▶ [AIM OF THE TASK] Continue the write-up on EKS warm pool verification from the point where it stops, picking up after its final sentence.

▶ [SELECTION]
▬▬▬▬▬▬

Verification 2: reuseOnScaleIn Behavior and Re-Scale-Out Speed
Verification 1 established the Stopped warm pool baseline (48s). Verification 2 tests the scale-in → re-scale-out cycle with reuseOnScaleIn=true to see if reused instances are faster.
After Verification 1, ng-warm-stopped has desiredSize=3. We scale in from 3 to 2.
Scale-In: Instance Return to Warm Pool
We changed desiredSize from 3 to 2 to trigger scale-in.
aws eks update-nodegroup-config \
--cluster-name eks-sandbox --nodegroup-name ng-warm-stopped \
--scaling-config minSize=2,maxSize=5,desiredSize=2 \
--region ap-northeast-1The scale-in process progressed through these stages. You can observe the warm pool state transitions with the following command:
# Get ASG name (skip if already obtained during setup)
ASG=$(aws eks describe-nodegroup --cluster-name eks-sandbox --nodegroup-name ng-warm-stopped \
--region ap-northeast-1 --query 'nodegroup.resources.autoScalingGroups[0].name' --output text)
# Periodically check node and warm pool status
while true; do
echo "--- $(date +%T) ---"
kubectl get nodes --selector='eks.amazonaws.com/nodegroup=ng-warm-stopped' --no-headers
aws autoscaling describe-warm-pool --auto-scaling-group-name $ASG --region ap-northeast-1 \
--query 'Instances[].{Id:InstanceId,State:LifecycleState}' --output table
sleep 15
done17:33:43 Node: Ready,SchedulingDisabled ← drain started
17:34:35 Node: NotReady,SchedulingDisabled ← kubelet stopped
17:49:09 Warm pool: Warmed:Pending:Proceed ← lifecycle hook completed
17:49:40 Warm pool: Warmed:Stopped ← return completeScale-in to return took approximately 16 minutes. EKS automatically configures a Terminate-LC-Hook on the ASG with a heartbeat timeout of 1800 seconds (30 minutes). Although the actual node drain completed in about 1 minute, the lifecycle hook processing caused additional wait time. The documentation states to always configure warm pools through the EKS API and not modify warm pool settings directly via the EC2 Auto Scaling API, so adjusting this timeout value is not recommended.

▬▬▬▬▬▬

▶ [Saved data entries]

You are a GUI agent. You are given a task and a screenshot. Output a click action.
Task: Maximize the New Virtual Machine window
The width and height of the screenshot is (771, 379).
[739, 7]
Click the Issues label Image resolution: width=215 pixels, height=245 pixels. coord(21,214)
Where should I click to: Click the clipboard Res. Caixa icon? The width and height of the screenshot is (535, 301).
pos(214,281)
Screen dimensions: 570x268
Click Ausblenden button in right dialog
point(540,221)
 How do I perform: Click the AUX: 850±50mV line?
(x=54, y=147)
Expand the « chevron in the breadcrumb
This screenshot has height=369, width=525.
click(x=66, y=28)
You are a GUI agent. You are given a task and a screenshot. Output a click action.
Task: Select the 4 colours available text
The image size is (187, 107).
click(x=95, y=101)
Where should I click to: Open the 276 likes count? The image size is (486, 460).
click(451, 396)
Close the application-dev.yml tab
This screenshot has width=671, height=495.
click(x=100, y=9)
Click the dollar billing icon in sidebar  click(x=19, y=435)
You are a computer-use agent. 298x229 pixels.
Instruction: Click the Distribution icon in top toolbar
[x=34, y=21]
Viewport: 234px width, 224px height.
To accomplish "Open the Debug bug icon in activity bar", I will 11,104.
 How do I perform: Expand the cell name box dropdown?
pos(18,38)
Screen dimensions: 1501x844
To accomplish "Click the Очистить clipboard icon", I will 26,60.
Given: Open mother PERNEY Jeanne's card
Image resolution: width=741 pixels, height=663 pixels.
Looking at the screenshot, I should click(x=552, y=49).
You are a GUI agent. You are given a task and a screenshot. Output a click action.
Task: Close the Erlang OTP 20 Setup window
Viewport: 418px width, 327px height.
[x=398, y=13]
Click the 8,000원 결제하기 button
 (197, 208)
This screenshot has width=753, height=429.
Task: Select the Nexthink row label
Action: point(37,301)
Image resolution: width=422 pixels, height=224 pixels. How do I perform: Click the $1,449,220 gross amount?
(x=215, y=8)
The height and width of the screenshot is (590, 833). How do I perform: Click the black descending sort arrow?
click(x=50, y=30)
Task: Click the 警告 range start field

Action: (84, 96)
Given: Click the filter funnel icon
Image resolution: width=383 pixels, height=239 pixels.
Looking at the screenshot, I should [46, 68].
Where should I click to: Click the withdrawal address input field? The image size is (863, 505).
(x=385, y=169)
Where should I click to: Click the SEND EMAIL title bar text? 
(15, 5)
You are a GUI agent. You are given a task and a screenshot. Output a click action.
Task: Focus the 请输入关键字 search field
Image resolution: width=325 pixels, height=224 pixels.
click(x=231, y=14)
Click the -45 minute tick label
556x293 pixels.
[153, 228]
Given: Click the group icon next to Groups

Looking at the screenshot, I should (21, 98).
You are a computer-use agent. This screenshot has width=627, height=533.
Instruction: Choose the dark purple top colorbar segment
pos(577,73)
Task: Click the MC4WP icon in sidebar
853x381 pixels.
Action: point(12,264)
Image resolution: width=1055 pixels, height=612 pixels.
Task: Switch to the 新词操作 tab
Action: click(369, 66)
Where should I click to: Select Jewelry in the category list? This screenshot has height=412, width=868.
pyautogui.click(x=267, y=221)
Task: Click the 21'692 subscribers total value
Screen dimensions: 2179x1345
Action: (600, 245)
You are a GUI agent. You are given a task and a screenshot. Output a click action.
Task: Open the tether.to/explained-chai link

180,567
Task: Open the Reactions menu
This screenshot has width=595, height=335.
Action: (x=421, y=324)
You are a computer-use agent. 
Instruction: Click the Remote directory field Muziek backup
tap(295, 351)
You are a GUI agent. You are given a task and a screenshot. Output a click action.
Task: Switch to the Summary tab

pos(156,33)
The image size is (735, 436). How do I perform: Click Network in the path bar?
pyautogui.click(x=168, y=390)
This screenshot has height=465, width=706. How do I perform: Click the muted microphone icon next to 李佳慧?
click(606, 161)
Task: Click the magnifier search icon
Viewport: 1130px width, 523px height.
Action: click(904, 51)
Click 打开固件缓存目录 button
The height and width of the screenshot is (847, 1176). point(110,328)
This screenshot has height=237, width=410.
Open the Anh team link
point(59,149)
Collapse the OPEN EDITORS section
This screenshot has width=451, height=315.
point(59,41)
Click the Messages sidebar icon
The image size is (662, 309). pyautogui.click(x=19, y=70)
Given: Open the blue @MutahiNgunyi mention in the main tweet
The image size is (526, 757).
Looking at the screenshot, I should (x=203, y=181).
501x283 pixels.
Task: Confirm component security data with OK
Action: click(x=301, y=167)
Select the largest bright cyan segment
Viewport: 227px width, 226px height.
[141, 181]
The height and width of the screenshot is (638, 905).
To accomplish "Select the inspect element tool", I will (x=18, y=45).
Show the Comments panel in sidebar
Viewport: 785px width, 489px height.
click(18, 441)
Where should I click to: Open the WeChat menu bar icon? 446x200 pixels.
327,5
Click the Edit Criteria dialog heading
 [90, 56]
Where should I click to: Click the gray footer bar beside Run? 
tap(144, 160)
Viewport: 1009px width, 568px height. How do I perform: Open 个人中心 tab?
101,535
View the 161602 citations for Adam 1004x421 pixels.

▬▬▬▬▬▬

▶ [FINAL RESULT]
{
"LifecycleHooks": [
{
"LifecycleHookName": "Launch-LC-Hook",
"LifecycleTransition": "autoscaling:EC2_INSTANCE_LAUNCHING",
"HeartbeatTimeout": 1800
},
{
"LifecycleHookName": "Terminate-LC-Hook",
"LifecycleTransition": "autoscaling:EC2_INSTANCE_TERMINATING",
"HeartbeatTimeout": 1800
}
]
}Re-Scale-Out: Reused Instance Speed
We scaled back out using the instance that was returned to the warm pool.
aws eks update-nodegroup-config \
--cluster-name eks-sandbox --nodegroup-name ng-warm-stopped \
--scaling-config minSize=2,maxSize=5,desiredSize=3 \
--region ap-northeast-117:49:55 [2s] Nodes: 2 total, 2 ready
17:50:22 [29s] Nodes: 2 total, 2 ready
17:50:28 [35s] Nodes: 3 total, 3 ready ← ReadyResult: 35 seconds. 13 seconds faster than the initial Stopped warm pool (48s). On the first launch, kubelet must perform TLS bootstrapping (certificate issuance) and register a new node object with the cluster. Reused instances have these cached, which likely accounts for the faster cluster join.
Verification 3: Scale-Out with Pending Pods — Time to Pod Running
Verifications 1-2 used manual desiredSize changes. Verification 3 simulates a production scenario with pending pods to measure the full cycle from scale-out to pod Running.
After Verification 2's re-scale-out, ng-warm-stopped has desiredSize=3. First, scale back to 2.
aws eks update-nodegroup-config \
--cluster-name eks-sandbox --nodegroup-name ng-warm-stopped \
--scaling-config minSize=2,maxSize=5,desiredSize=2 \
--region ap-northeast-1
# Wait for warm pool instances to return to Warmed:Stopped (~16 min)Start the verification once desiredSize is back to 2 with 2 Stopped instances in the warm pool.
We filled the existing 2 nodes with resource-heavy pods and created a third pod that went Pending.
Pod manifest (filler-pod × 2 + pending-pod × 1)
kubectl apply -f - << 'EOF'
apiVersion: v1
kind: Pod
metadata:
name: filler-pod-1
spec:
nodeSelector:
eks.amazonaws.com/nodegroup: ng-warm-stopped
containers:
- name: nginx
image: nginx:alpine
resources:
requests:
cpu: "1500m"
memory: "2Gi"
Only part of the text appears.